> [REQUIREMENT]
Once the data has been read, print it back in full, exactly.

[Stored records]
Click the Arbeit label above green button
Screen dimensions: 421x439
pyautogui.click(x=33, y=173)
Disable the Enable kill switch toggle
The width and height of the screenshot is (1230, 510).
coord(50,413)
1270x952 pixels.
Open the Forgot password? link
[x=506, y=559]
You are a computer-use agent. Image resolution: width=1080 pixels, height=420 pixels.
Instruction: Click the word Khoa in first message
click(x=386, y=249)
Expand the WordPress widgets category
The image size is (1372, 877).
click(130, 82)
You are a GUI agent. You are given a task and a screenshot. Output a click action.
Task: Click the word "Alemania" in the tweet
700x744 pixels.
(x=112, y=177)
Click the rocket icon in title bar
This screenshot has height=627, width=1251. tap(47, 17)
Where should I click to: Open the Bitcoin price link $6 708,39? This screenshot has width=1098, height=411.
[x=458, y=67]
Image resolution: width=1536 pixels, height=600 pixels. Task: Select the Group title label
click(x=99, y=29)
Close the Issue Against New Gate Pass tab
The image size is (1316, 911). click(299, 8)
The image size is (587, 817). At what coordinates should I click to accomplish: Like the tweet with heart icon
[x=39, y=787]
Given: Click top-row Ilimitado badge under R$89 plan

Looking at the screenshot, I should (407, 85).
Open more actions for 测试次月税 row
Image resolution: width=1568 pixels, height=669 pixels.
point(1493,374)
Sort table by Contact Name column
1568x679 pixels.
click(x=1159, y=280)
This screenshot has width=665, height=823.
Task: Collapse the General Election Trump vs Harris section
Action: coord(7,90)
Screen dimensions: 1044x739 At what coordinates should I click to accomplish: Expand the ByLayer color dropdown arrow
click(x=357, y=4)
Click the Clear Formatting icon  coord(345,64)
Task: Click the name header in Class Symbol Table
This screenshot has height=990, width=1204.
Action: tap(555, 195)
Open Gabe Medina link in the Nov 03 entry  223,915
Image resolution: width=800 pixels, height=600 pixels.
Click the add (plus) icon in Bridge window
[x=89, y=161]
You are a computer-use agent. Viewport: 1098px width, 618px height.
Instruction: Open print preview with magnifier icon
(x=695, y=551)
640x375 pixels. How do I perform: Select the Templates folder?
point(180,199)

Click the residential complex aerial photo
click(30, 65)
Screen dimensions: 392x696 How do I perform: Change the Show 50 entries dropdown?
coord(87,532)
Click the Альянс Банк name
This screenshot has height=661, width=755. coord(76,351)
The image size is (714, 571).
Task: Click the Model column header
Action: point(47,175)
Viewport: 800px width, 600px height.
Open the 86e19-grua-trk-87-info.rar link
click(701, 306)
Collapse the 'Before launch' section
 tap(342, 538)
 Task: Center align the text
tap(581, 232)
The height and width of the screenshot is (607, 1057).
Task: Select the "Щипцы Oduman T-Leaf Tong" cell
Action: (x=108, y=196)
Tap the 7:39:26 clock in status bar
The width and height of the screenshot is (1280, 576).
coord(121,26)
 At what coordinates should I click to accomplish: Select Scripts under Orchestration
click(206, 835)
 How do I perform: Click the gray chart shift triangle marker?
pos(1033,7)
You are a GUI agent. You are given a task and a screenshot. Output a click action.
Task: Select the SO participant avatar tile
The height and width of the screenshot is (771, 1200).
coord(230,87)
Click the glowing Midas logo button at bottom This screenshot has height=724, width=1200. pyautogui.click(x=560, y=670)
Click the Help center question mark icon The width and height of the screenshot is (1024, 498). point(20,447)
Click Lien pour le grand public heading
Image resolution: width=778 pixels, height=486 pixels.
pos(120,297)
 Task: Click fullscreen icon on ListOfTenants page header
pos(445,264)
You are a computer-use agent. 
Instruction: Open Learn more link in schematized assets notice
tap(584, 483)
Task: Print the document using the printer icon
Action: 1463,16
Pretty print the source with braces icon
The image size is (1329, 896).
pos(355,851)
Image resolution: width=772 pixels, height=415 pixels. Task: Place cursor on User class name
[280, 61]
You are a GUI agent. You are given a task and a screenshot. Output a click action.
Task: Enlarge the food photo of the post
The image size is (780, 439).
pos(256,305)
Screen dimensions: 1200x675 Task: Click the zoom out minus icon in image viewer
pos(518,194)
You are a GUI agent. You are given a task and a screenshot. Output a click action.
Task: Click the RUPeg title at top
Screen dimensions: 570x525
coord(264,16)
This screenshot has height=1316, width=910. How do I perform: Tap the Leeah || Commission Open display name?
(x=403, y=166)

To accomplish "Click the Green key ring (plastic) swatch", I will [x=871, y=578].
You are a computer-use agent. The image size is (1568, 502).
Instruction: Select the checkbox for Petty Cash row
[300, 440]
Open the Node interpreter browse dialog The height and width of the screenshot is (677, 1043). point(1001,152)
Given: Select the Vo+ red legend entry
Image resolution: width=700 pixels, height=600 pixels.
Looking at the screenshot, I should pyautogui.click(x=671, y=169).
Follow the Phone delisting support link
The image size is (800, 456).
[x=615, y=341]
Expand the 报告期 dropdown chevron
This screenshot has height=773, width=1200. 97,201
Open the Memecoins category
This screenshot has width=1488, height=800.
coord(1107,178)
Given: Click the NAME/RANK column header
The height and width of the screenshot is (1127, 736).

> [SOLUTION TO THIS EXERCISE]
Click the Arbeit label above green button
Screen dimensions: 421x439
pyautogui.click(x=33, y=173)
Disable the Enable kill switch toggle
The width and height of the screenshot is (1230, 510).
coord(50,413)
1270x952 pixels.
Open the Forgot password? link
[x=506, y=559]
You are a computer-use agent. Image resolution: width=1080 pixels, height=420 pixels.
Instruction: Click the word Khoa in first message
click(x=386, y=249)
Expand the WordPress widgets category
The image size is (1372, 877).
click(130, 82)
You are a GUI agent. You are given a task and a screenshot. Output a click action.
Task: Click the word "Alemania" in the tweet
700x744 pixels.
(x=112, y=177)
Click the rocket icon in title bar
This screenshot has height=627, width=1251. tap(47, 17)
Where should I click to: Open the Bitcoin price link $6 708,39? This screenshot has width=1098, height=411.
[x=458, y=67]
Image resolution: width=1536 pixels, height=600 pixels. Task: Select the Group title label
click(x=99, y=29)
Close the Issue Against New Gate Pass tab
The image size is (1316, 911). click(299, 8)
The image size is (587, 817). At what coordinates should I click to accomplish: Like the tweet with heart icon
[x=39, y=787]
Given: Click top-row Ilimitado badge under R$89 plan

Looking at the screenshot, I should (407, 85).
Open more actions for 测试次月税 row
Image resolution: width=1568 pixels, height=669 pixels.
point(1493,374)
Sort table by Contact Name column
1568x679 pixels.
click(x=1159, y=280)
This screenshot has width=665, height=823.
Task: Collapse the General Election Trump vs Harris section
Action: coord(7,90)
Screen dimensions: 1044x739 At what coordinates should I click to accomplish: Expand the ByLayer color dropdown arrow
click(x=357, y=4)
Click the Clear Formatting icon  coord(345,64)
Task: Click the name header in Class Symbol Table
This screenshot has height=990, width=1204.
Action: tap(555, 195)
Open Gabe Medina link in the Nov 03 entry  223,915
Image resolution: width=800 pixels, height=600 pixels.
Click the add (plus) icon in Bridge window
[x=89, y=161]
You are a computer-use agent. Viewport: 1098px width, 618px height.
Instruction: Open print preview with magnifier icon
(x=695, y=551)
640x375 pixels. How do I perform: Select the Templates folder?
point(180,199)

Click the residential complex aerial photo
click(30, 65)
Screen dimensions: 392x696 How do I perform: Change the Show 50 entries dropdown?
coord(87,532)
Click the Альянс Банк name
This screenshot has height=661, width=755. coord(76,351)
The image size is (714, 571).
Task: Click the Model column header
Action: point(47,175)
Viewport: 800px width, 600px height.
Open the 86e19-grua-trk-87-info.rar link
click(701, 306)
Collapse the 'Before launch' section
 tap(342, 538)
 Task: Center align the text
tap(581, 232)
The height and width of the screenshot is (607, 1057).
Task: Select the "Щипцы Oduman T-Leaf Tong" cell
Action: (x=108, y=196)
Tap the 7:39:26 clock in status bar
The width and height of the screenshot is (1280, 576).
coord(121,26)
 At what coordinates should I click to accomplish: Select Scripts under Orchestration
click(206, 835)
 How do I perform: Click the gray chart shift triangle marker?
pos(1033,7)
You are a GUI agent. You are given a task and a screenshot. Output a click action.
Task: Select the SO participant avatar tile
The height and width of the screenshot is (771, 1200).
coord(230,87)
Click the glowing Midas logo button at bottom This screenshot has height=724, width=1200. pyautogui.click(x=560, y=670)
Click the Help center question mark icon The width and height of the screenshot is (1024, 498). point(20,447)
Click Lien pour le grand public heading
Image resolution: width=778 pixels, height=486 pixels.
pos(120,297)
 Task: Click fullscreen icon on ListOfTenants page header
pos(445,264)
You are a computer-use agent. 
Instruction: Open Learn more link in schematized assets notice
tap(584, 483)
Task: Print the document using the printer icon
Action: 1463,16
Pretty print the source with braces icon
The image size is (1329, 896).
pos(355,851)
Image resolution: width=772 pixels, height=415 pixels. Task: Place cursor on User class name
[280, 61]
You are a GUI agent. You are given a task and a screenshot. Output a click action.
Task: Enlarge the food photo of the post
The image size is (780, 439).
pos(256,305)
Screen dimensions: 1200x675 Task: Click the zoom out minus icon in image viewer
pos(518,194)
You are a GUI agent. You are given a task and a screenshot. Output a click action.
Task: Click the RUPeg title at top
Screen dimensions: 570x525
coord(264,16)
This screenshot has height=1316, width=910. How do I perform: Tap the Leeah || Commission Open display name?
(x=403, y=166)

To accomplish "Click the Green key ring (plastic) swatch", I will [x=871, y=578].
You are a computer-use agent. The image size is (1568, 502).
Instruction: Select the checkbox for Petty Cash row
[300, 440]
Open the Node interpreter browse dialog The height and width of the screenshot is (677, 1043). point(1001,152)
Given: Select the Vo+ red legend entry
Image resolution: width=700 pixels, height=600 pixels.
Looking at the screenshot, I should pyautogui.click(x=671, y=169).
Follow the Phone delisting support link
The image size is (800, 456).
[x=615, y=341]
Expand the 报告期 dropdown chevron
This screenshot has height=773, width=1200. 97,201
Open the Memecoins category
This screenshot has width=1488, height=800.
coord(1107,178)
Given: Click the NAME/RANK column header
The height and width of the screenshot is (1127, 736).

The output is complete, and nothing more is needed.